As early as 1888, Gustav Klimt made a first miniature portrait of the young and then unmarried Serena Lederer for his work "Audience Room in the Old Burgtheater".[1] In Vienna, one room of the flat was dedicated to Klimt works.The painting of Szeréna Lederer done in 1899 was the origin of a close friendship. On Klimt's recommendation, in 1912, Egon Schiele was introduced to the Lederer family and became friends with Erich Lederer, the youngest son.Szeréna Lederer was instrumental in the collection of Klimt's work. There are portraits of her mother Charlotte Pulitzer,[2] her daughter Elisabeth Bachofen-Echt [3] and herself by the artist.[4] It has been suggested Elisabeth was the biological daughter of Lederer and Klimt.[5]
According to son Erich Lederer (1896–1985), the residence had been furnished by the Wiener Werkstätte founded by Josef Hoffmann and Koloman Moser in Vienna in 1903. The furnishings had been entrusted to Eduard Josef Wimmer-Wisgrill[6]
The Lederer collection was confiscated from Serena in 1940 and she fled to Budapest, where she died three years later. The Gestapo transferred the collection to Immendorf Castle, but the castle was set on fire in May, 1945 so that it would not fall into the hands of the Allies and some artworks in the collection were destroyed.[7] However some of the artworks reappeared after the war.[8] The Lederer's son Erich and his wife Elisabeth took refuge in Switzerland.[9]
After the war, 459 works by Gustav Klimt and 77 by Egon Schiele were returned to the Lederers, however most of the artworks were not found. Works that were recovered, however, could not be moved out of Austria, which forbade the Lederer family from exporting Klimt's masterpiece "Beethoven Frieze" to Switzerland. [10] In 2018, the Lederer heirs went to court in Switzerland to attempt to oblige a Swiss art dealer Galerie Kornfeld to answer questions about artworks from the Lederer collection that had reappeared after the war with Wolfgang, Hildebrand et Cornelius Gurlitt.

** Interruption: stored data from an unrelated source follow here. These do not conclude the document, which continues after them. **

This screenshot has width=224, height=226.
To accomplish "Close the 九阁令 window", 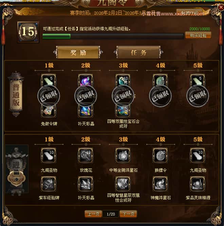I will [221, 7].
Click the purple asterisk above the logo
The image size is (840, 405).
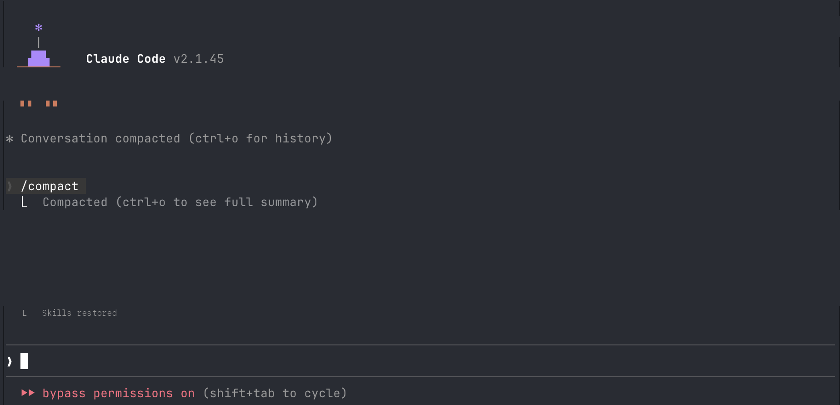tap(39, 28)
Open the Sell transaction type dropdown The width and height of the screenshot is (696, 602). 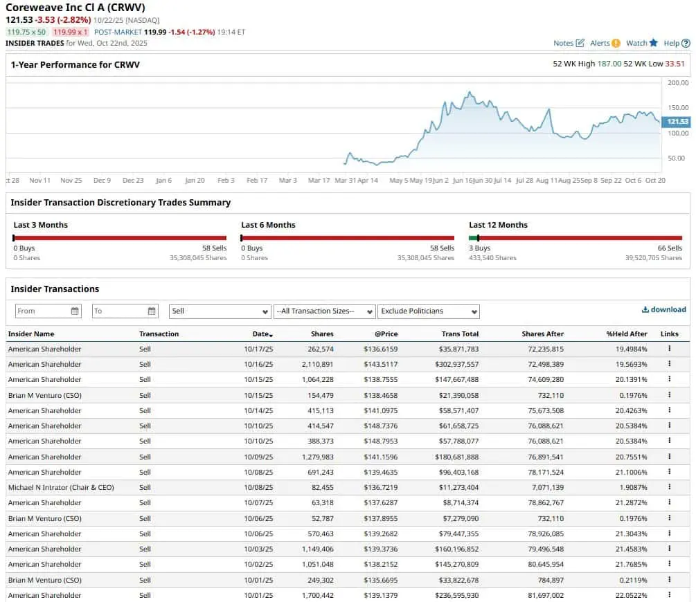coord(218,311)
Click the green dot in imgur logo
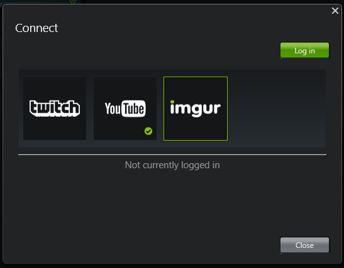344x268 pixels. (x=172, y=102)
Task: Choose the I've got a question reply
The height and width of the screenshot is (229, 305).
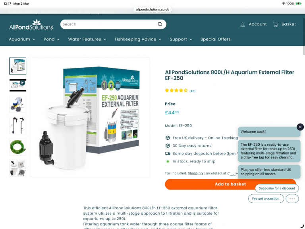Action: point(266,199)
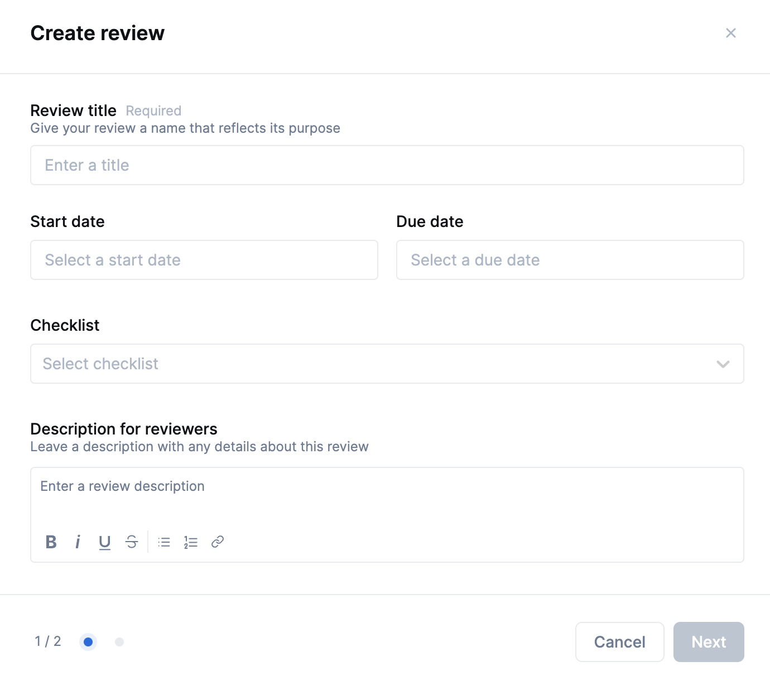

Also in 2018, it was discovered that Austrian authorities had restituted one of the Lederer's Klimts, Apple Tree II, to the wrong family.[11] [12]
One of the paintings that Serena Lederer had owned, Klimt's Apple Tree II, was restituted to the wrong family after an investigation by the Art Restitution Advisory Board that mistakenly confused the Klimt with another different painting.[13]